Rewrite every row below with each "Viewport" changed to "Window size" and everything else left as is.

+-------+

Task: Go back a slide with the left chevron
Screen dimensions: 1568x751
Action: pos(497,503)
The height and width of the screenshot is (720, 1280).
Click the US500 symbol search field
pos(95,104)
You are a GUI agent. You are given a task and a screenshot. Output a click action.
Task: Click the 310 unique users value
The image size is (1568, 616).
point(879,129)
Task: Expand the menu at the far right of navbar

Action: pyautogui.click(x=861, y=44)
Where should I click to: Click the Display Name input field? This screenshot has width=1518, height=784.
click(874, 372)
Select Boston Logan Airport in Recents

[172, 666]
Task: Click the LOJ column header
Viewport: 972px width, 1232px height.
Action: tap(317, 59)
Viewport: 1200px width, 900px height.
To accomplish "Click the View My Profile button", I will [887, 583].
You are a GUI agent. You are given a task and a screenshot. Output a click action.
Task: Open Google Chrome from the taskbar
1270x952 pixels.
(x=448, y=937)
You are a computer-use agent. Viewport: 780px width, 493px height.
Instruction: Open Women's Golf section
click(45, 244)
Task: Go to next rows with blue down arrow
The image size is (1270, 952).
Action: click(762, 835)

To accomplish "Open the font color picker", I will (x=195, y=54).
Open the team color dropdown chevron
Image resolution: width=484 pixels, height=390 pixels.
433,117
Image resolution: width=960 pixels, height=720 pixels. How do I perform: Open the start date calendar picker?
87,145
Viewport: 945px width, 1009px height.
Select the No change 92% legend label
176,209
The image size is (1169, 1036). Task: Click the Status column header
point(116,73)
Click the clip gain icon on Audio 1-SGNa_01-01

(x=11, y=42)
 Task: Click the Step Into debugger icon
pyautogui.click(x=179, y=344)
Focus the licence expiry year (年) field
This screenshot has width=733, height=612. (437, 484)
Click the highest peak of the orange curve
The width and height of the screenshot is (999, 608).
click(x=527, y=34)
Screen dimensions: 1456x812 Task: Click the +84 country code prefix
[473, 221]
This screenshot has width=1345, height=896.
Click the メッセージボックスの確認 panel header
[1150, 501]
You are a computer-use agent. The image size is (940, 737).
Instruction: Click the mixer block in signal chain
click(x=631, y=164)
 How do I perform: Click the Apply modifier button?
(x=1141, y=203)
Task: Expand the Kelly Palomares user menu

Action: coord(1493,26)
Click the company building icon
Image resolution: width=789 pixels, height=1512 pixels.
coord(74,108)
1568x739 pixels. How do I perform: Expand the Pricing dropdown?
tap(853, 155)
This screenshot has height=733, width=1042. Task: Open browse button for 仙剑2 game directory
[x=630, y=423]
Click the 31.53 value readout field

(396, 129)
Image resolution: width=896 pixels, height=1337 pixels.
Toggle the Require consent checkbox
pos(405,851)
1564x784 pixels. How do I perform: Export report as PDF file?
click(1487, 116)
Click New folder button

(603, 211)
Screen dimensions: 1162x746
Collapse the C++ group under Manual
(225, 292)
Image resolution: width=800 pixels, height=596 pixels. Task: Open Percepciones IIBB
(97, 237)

+-------+

# Result of this task
Task: Go back a slide with the left chevron
Screen dimensions: 1568x751
Action: pos(497,503)
The height and width of the screenshot is (720, 1280).
Click the US500 symbol search field
pos(95,104)
You are a GUI agent. You are given a task and a screenshot. Output a click action.
Task: Click the 310 unique users value
The image size is (1568, 616).
point(879,129)
Task: Expand the menu at the far right of navbar

Action: pyautogui.click(x=861, y=44)
Where should I click to: Click the Display Name input field? This screenshot has width=1518, height=784.
click(874, 372)
Select Boston Logan Airport in Recents

[172, 666]
Task: Click the LOJ column header
Window size: 972px width, 1232px height.
Action: tap(317, 59)
Window size: 1200px width, 900px height.
To accomplish "Click the View My Profile button", I will [887, 583].
You are a GUI agent. You are given a task and a screenshot. Output a click action.
Task: Open Google Chrome from the taskbar
1270x952 pixels.
(x=448, y=937)
You are a computer-use agent. Window size: 780px width, 493px height.
Instruction: Open Women's Golf section
click(45, 244)
Task: Go to next rows with blue down arrow
The image size is (1270, 952).
Action: click(762, 835)

To accomplish "Open the font color picker", I will (x=195, y=54).
Open the team color dropdown chevron
Image resolution: width=484 pixels, height=390 pixels.
433,117
Image resolution: width=960 pixels, height=720 pixels. How do I perform: Open the start date calendar picker?
87,145
Window size: 945px width, 1009px height.
Select the No change 92% legend label
176,209
The image size is (1169, 1036). Task: Click the Status column header
point(116,73)
Click the clip gain icon on Audio 1-SGNa_01-01

(x=11, y=42)
 Task: Click the Step Into debugger icon
pyautogui.click(x=179, y=344)
Focus the licence expiry year (年) field
This screenshot has width=733, height=612. (437, 484)
Click the highest peak of the orange curve
The width and height of the screenshot is (999, 608).
click(x=527, y=34)
Screen dimensions: 1456x812 Task: Click the +84 country code prefix
[473, 221]
This screenshot has width=1345, height=896.
Click the メッセージボックスの確認 panel header
[1150, 501]
You are a computer-use agent. The image size is (940, 737).
Instruction: Click the mixer block in signal chain
click(x=631, y=164)
 How do I perform: Click the Apply modifier button?
(x=1141, y=203)
Task: Expand the Kelly Palomares user menu

Action: coord(1493,26)
Click the company building icon
Image resolution: width=789 pixels, height=1512 pixels.
coord(74,108)
1568x739 pixels. How do I perform: Expand the Pricing dropdown?
tap(853, 155)
This screenshot has height=733, width=1042. Task: Open browse button for 仙剑2 game directory
[x=630, y=423]
Click the 31.53 value readout field

(396, 129)
Image resolution: width=896 pixels, height=1337 pixels.
Toggle the Require consent checkbox
pos(405,851)
1564x784 pixels. How do I perform: Export report as PDF file?
click(1487, 116)
Click New folder button

(603, 211)
Screen dimensions: 1162x746
Collapse the C++ group under Manual
(225, 292)
Image resolution: width=800 pixels, height=596 pixels. Task: Open Percepciones IIBB
(97, 237)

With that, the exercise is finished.